* [Directions] Each line below from the one containing "Apps (272, 809)" through the one containing "Brazil (1112, 481)" should be output exactly as it stands, and no other line should appear.

Start of Records

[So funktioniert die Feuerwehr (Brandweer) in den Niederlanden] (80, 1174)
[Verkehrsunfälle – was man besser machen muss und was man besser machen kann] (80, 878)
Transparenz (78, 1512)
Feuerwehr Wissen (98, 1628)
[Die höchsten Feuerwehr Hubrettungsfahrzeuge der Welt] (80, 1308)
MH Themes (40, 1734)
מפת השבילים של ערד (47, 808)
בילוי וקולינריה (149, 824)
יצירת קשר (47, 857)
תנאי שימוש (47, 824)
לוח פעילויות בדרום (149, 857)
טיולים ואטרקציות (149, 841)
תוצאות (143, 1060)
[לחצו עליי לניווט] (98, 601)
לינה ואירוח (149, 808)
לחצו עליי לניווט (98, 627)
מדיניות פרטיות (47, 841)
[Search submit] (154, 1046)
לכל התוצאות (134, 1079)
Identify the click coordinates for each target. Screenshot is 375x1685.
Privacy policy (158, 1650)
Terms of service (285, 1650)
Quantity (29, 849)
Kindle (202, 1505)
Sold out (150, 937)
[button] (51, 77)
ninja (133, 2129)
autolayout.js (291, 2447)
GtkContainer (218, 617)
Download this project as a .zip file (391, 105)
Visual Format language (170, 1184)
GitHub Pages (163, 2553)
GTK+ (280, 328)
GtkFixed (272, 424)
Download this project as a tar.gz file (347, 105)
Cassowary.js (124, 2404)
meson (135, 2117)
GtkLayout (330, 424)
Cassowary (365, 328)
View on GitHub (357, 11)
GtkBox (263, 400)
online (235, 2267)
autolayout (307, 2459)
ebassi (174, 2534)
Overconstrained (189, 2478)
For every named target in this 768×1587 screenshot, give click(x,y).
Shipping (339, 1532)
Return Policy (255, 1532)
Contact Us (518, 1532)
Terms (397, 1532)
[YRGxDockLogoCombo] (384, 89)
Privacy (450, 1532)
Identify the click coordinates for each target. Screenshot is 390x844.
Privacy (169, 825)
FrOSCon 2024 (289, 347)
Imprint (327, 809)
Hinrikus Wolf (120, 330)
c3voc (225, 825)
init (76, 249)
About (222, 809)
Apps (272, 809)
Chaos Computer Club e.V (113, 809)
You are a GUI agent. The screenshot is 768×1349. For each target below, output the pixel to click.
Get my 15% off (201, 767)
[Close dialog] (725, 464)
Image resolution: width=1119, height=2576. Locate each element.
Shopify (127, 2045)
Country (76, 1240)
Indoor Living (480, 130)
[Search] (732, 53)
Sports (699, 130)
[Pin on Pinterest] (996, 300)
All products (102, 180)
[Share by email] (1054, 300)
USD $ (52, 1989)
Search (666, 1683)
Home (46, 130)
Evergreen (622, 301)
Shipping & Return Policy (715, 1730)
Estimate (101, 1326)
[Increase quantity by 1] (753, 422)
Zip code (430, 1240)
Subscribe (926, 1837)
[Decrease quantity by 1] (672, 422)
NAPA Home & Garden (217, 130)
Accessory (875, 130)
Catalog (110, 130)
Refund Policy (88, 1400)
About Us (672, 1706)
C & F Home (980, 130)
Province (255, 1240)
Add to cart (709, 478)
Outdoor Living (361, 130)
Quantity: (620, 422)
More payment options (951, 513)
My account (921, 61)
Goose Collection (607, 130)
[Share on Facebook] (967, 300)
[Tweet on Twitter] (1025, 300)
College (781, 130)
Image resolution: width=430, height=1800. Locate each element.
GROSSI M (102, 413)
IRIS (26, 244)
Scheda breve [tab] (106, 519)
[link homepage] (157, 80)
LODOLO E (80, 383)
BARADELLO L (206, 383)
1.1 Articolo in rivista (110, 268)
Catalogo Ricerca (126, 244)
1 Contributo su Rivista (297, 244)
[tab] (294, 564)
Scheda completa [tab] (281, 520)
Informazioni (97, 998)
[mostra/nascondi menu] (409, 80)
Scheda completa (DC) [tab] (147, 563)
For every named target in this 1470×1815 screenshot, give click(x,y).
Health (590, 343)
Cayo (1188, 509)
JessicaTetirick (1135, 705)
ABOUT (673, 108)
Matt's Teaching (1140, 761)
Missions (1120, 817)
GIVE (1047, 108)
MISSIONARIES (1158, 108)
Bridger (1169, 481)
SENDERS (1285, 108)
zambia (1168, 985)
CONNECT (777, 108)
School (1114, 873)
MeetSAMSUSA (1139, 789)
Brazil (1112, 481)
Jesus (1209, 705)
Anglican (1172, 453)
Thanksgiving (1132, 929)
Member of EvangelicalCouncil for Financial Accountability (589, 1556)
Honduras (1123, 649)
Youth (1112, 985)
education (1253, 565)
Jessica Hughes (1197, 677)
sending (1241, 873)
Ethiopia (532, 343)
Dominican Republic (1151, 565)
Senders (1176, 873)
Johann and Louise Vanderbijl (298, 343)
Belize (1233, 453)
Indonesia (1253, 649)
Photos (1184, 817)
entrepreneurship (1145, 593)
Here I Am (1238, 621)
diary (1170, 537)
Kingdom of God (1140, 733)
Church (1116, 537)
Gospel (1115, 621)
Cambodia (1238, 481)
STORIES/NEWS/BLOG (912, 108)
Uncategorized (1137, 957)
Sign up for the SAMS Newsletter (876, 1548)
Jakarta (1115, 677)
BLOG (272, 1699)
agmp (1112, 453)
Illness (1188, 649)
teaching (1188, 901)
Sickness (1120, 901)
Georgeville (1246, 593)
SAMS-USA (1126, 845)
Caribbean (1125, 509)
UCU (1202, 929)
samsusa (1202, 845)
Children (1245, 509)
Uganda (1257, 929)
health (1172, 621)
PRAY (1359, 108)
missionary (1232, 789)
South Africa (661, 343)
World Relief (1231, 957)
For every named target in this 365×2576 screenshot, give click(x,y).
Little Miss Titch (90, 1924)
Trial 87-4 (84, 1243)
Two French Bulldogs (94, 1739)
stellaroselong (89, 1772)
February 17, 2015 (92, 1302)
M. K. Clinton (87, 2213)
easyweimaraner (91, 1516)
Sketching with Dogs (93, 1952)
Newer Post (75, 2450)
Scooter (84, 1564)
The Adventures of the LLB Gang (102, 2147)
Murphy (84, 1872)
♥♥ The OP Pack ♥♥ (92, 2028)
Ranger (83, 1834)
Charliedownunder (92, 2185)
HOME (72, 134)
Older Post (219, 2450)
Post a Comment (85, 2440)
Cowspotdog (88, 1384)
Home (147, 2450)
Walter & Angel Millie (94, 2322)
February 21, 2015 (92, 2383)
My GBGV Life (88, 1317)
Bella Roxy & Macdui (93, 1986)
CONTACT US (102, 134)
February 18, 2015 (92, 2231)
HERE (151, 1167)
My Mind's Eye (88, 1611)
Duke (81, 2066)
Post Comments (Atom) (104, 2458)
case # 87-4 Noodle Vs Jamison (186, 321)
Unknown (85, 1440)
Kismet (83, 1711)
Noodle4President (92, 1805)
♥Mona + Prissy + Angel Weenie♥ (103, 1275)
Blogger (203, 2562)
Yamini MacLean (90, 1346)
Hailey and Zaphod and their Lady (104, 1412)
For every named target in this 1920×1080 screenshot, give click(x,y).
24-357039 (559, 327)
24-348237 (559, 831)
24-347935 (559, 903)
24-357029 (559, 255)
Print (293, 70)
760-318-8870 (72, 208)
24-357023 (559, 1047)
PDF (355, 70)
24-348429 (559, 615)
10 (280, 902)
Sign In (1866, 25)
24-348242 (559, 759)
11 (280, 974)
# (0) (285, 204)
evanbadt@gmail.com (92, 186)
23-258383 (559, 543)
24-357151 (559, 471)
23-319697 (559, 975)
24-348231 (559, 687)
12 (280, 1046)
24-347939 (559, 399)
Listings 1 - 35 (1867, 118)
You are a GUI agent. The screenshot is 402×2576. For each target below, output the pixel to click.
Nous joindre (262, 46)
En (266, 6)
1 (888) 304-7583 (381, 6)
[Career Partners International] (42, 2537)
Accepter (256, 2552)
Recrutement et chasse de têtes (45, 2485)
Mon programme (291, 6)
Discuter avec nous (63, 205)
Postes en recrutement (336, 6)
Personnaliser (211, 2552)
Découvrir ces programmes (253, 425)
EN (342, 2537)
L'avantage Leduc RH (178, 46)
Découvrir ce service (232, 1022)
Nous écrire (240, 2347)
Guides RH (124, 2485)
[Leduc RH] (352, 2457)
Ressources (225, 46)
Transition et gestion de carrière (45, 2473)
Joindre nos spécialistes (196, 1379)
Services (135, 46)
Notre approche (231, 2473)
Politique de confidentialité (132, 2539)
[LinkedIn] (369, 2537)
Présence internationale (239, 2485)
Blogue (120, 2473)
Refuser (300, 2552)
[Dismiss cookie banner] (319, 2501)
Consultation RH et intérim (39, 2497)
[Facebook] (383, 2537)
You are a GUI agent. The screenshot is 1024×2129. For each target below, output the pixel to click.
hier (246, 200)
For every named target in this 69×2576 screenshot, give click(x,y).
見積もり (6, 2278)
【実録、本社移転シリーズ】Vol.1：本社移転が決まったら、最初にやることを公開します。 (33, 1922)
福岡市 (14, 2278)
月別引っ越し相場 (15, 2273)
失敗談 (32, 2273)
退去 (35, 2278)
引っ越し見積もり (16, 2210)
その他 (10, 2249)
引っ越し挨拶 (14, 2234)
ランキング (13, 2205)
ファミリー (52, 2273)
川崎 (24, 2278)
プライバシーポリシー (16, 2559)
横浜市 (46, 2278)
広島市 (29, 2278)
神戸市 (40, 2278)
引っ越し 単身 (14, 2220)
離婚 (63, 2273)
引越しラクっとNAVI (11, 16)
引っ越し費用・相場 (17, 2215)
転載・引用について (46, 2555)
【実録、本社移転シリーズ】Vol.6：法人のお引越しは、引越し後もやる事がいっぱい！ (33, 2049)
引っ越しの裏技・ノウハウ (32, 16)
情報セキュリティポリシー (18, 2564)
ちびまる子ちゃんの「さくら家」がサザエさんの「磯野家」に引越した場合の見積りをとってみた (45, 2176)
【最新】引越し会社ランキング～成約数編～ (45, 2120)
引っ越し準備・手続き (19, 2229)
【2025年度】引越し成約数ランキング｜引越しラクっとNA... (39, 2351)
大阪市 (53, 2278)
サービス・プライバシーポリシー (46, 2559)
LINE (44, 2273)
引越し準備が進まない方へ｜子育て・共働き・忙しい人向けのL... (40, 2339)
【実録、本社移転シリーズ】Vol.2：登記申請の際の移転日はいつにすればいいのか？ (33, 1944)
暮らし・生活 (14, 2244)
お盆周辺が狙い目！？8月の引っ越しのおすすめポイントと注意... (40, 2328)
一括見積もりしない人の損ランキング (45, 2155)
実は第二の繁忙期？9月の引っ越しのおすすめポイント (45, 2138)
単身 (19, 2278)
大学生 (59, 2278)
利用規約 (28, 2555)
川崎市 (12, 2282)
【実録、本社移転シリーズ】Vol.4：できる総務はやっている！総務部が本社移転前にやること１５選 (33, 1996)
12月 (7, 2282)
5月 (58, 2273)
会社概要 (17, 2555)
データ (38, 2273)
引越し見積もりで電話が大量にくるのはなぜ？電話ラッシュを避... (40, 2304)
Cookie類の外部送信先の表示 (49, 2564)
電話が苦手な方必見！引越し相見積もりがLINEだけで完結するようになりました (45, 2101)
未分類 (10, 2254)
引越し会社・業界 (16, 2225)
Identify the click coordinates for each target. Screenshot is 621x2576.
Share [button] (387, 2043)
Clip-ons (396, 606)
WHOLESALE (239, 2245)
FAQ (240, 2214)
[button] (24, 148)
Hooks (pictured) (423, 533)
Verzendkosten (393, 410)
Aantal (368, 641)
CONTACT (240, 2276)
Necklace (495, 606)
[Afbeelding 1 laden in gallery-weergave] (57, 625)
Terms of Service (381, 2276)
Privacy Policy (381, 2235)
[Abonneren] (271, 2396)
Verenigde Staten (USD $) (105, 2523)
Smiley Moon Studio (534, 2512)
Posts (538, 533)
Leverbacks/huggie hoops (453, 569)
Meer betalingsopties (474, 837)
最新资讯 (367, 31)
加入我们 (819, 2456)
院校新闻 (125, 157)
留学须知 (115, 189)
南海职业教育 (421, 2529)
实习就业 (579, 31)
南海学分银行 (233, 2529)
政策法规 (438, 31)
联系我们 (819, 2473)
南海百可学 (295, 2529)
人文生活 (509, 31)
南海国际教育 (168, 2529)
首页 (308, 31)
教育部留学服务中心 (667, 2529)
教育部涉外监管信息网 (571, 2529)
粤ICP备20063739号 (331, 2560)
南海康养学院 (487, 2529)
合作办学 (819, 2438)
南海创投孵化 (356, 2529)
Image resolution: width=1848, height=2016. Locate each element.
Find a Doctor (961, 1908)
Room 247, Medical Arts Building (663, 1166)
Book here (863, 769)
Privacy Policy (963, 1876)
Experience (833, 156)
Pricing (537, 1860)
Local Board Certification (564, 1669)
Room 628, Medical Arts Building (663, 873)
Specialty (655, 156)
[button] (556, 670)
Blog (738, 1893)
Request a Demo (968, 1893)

End of Records

* [Problem solution]
Apps (272, 809)
Chaos Computer Club e.V (113, 809)
You are a GUI agent. The screenshot is 768×1349. For each target below, output the pixel to click.
Get my 15% off (201, 767)
[Close dialog] (725, 464)
Image resolution: width=1119, height=2576. Locate each element.
Shopify (127, 2045)
Country (76, 1240)
Indoor Living (480, 130)
[Search] (732, 53)
Sports (699, 130)
[Pin on Pinterest] (996, 300)
All products (102, 180)
[Share by email] (1054, 300)
USD $ (52, 1989)
Search (666, 1683)
Home (46, 130)
Evergreen (622, 301)
Shipping & Return Policy (715, 1730)
Estimate (101, 1326)
[Increase quantity by 1] (753, 422)
Zip code (430, 1240)
Subscribe (926, 1837)
[Decrease quantity by 1] (672, 422)
NAPA Home & Garden (217, 130)
Accessory (875, 130)
Catalog (110, 130)
Refund Policy (88, 1400)
About Us (672, 1706)
C & F Home (980, 130)
Province (255, 1240)
Add to cart (709, 478)
Outdoor Living (361, 130)
Quantity: (620, 422)
More payment options (951, 513)
My account (921, 61)
Goose Collection (607, 130)
[Share on Facebook] (967, 300)
[Tweet on Twitter] (1025, 300)
College (781, 130)
Image resolution: width=430, height=1800. Locate each element.
GROSSI M (102, 413)
IRIS (26, 244)
Scheda breve [tab] (106, 519)
[link homepage] (157, 80)
LODOLO E (80, 383)
BARADELLO L (206, 383)
1.1 Articolo in rivista (110, 268)
Catalogo Ricerca (126, 244)
1 Contributo su Rivista (297, 244)
[tab] (294, 564)
Scheda completa [tab] (281, 520)
Informazioni (97, 998)
[mostra/nascondi menu] (409, 80)
Scheda completa (DC) [tab] (147, 563)
For every named target in this 1470×1815 screenshot, give click(x,y).
Health (590, 343)
Cayo (1188, 509)
JessicaTetirick (1135, 705)
ABOUT (673, 108)
Matt's Teaching (1140, 761)
Missions (1120, 817)
GIVE (1047, 108)
MISSIONARIES (1158, 108)
Bridger (1169, 481)
SENDERS (1285, 108)
zambia (1168, 985)
CONNECT (777, 108)
School (1114, 873)
MeetSAMSUSA (1139, 789)
Brazil (1112, 481)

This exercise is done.